End of Shift

Only thirty-two minutes were left on his shift when the telephone rang, interrupting the sounds coming from the kitchen. In his seven months as a volunteer, this had only happened once before; the memory of that conversation, going on and on long after the end of his shift, came back to him like a bad omen. It wasn’t even his shift tonight; he was filling in for someone who got sick. Maybe now, like the man with the hoarse voice who’d called earlier, the person on the other end of the line had built up a relationship of dependency and sympathy with the absent volunteer (although it was against house rules) and would find an excuse to hang up quickly when learning somebody else was on duty. He hadn’t tried to keep the caller on the line.

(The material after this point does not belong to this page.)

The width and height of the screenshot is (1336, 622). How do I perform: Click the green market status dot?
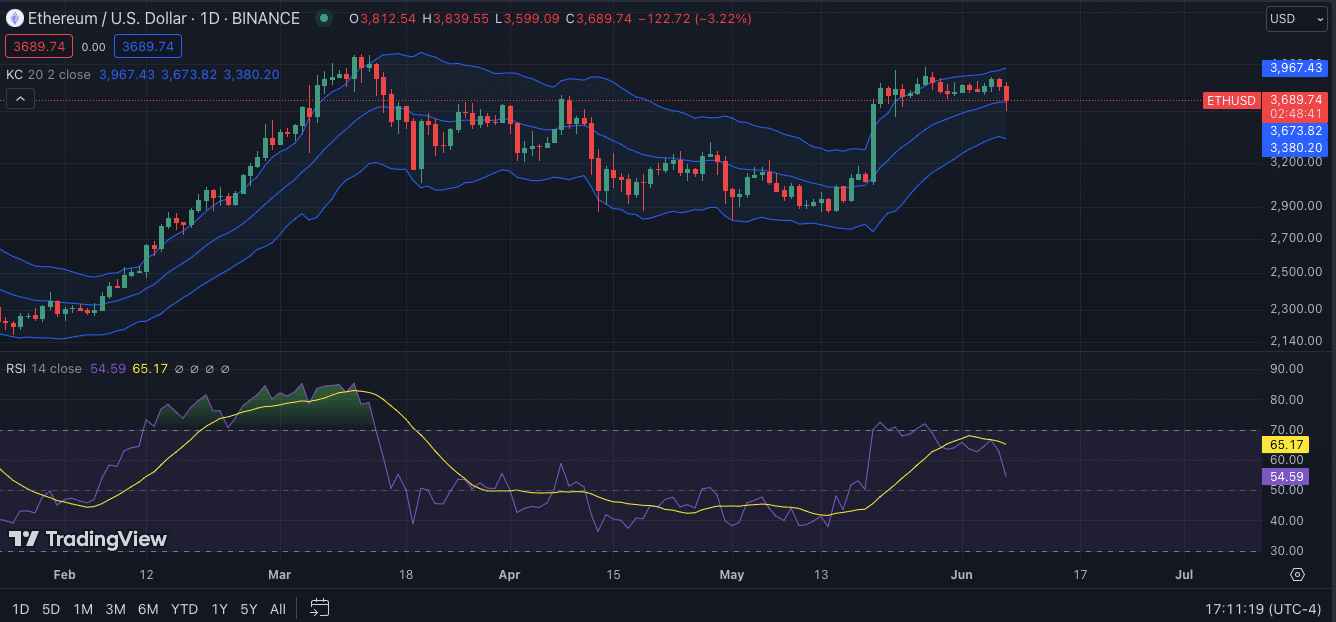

“Good evening, this is CRELL.”

Silence. The sound of deep breathing from someone mustering courage deflated his hopes. People who’d called before rarely hesitated this way; most likely, it was a “virgin” calling. He repeated the prescribed greeting, although he knew that “respecting silence” was one of the qualities expected of volunteers.

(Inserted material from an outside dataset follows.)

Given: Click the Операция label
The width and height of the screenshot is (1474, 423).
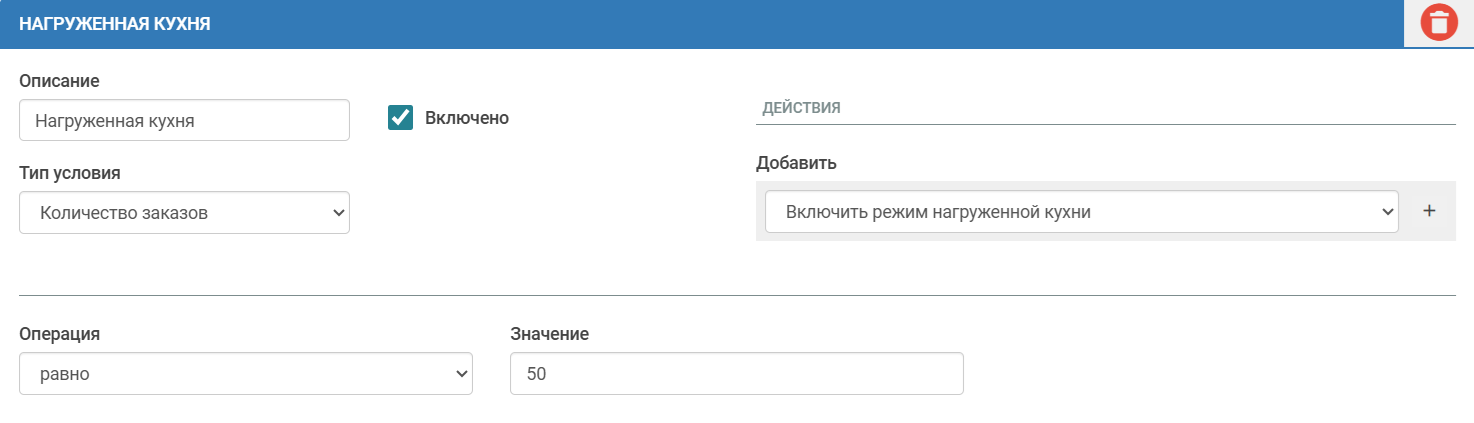Looking at the screenshot, I should tap(59, 334).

“Uhh... hmm... good evening,” someone said at last, in a voice a little older than a girl and a little younger than a woman. 

This was what his colleagues called “the phase,” putting their hand to their ear and imitating a duck’s beak opening and closing, a gesture of impatience that the center’s coordinators would criticize if they ever found out about it.

“Hello, who am I speaking with?” 

She said her name. “Ann. Hi. I’m sorry, but I never called your place before... Actually, I’m not even sure exactly what you guys do...”

Had the caller been trained to recognize emotions lurking behind words, she would have been suspicious of the professorial monotone he used to describe the Center for Renewing the Love of Life, explaining that it was a humanitarian organization, without political or religious affiliations, created in the 1960s as a program of emotional support to prevent suicide, and which, after only seven years of operating, had been officially recognized by the Department of Health as a public service organization. She would have also noted the special emphasis he added to the word “suicide,” as if alerting her that this was the main focus of the group so she wouldn’t stay on the line chatting about hopeless schoolgirl crushes, maybe preventing another caller from getting through, someone who might be leaning on the edge of despair, with a gun barrel to his head and his finger on the trigger. Lost in this daydream, he chuckled at the hypothetical scenario: an introspective man, who never managed to express what he felt because everybody seemed too busy to pay attention to him, decides to kill himself. Before doing so, he tells himself he’ll give the world one last chance and calls CRELL. The line’s busy.

“What’re you laughing at?”

He glanced out of the booth to see if anyone had noticed his lapse. Fortunately, a sudden noise from somewhere interrupted his growing laughter. Through instinct born of habit, he emptied his mind of everything except the three-word formula discussed in the volunteer manual: listen, understand, accept.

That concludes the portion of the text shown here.